In the $.fn.extend() definition, when defining the "rel" variable, I found that Chrome was reporting back an object for the "dim.s.scrollbar.bottom" and "dim.s.scrollbar.right" used in the calculations. This was causing it to calculate rel.bottom and rel.right as undefined, causing problems down the line. By enclosing the calculations in parseInt() (see below), it fixed that for me.

var rel = {
    top: parseInt(dim.e.rect.top - (dim.s.rect.top + dim.s.border.top)),
    bottom: parseInt(dim.s.rect.bottom - dim.s.border.bottom - dim.s.scrollbar.bottom - dim.e.rect.bottom),
    left: parseInt(dim.e.rect.left - (dim.s.rect.left + dim.s.border.left)),
    right: parseInt(dim.s.rect.right - dim.s.border.right - dim.s.scrollbar.right - dim.e.rect.right)
};

One other thing that I ran into is that if you're trying to scroll a jQuery dialog UI element into view, if the contents of the dialog have a scrollbar, your extension doesn't scroll anything at all because rel.top and rel.bottom both come out positive, even though the element I want to scroll into view is well out of sight. The workaround I found was to ensure that the dialog was large enough to show all the elements without a scrollbar appearing (an adjustment of about 10 pixels in my case).

Scroll Parent is inside another Parent

I have three DIV's. Scrollintoview is used to scroll to DIV 3, that is inside DIV 2. This works. However, DIV 2 is inside DIV 1, and the part where DIV 3 is visible is not into view from the viewpoint of DIV 1. So I have to scroll down DIV 1 (which is the actually the body of my document) to get DIV 3 visible. Is there a way to also scroll the DIV 1 automatically so DIV 3 becomes visible?

Decouple code from JQuery and support NPM / Browserify / Webpack

Thanks for this plugin. I've tried many alternatives like native version and jquery scrollTop but only this one give me the good UX to be able to design a very simple thing: a scrollable dropdown with a highlighted element that must remain in the view.
It works fine for me with Chrome and Firefox.
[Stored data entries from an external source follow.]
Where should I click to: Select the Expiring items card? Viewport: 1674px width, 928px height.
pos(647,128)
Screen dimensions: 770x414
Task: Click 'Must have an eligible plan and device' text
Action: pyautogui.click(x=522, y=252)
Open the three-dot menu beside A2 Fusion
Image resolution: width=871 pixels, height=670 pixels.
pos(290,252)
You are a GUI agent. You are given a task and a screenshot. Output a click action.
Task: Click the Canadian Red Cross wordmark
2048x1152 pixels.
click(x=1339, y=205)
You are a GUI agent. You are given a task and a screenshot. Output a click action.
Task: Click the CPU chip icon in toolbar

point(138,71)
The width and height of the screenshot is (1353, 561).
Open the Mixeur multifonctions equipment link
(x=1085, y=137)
However nowadays we use modern tools like React and AngularJS. It would be nice to have all the features of this plugin extracted from JQuery and usable without JQuery, or at least published to NPM and usable with tools like Browserify or Webpack

Ability to manually specify the scroll parent

It's nice that the library automatically looks up the DOM for the first scrollable parent, but I have a bit of a corner case where the automatic detection doesn't work.

I have a div (A) whose scrollLeft is manually synchronized with the scrollLeft of another div (B). The element I want to scroll into view is contained in A, but it doesn't appear to be scrollable, even though it really is (A has overflow: hidden).

Would you consider allowing the scroll parent to be manually passed to jquery-scrollintoview to support this corner case?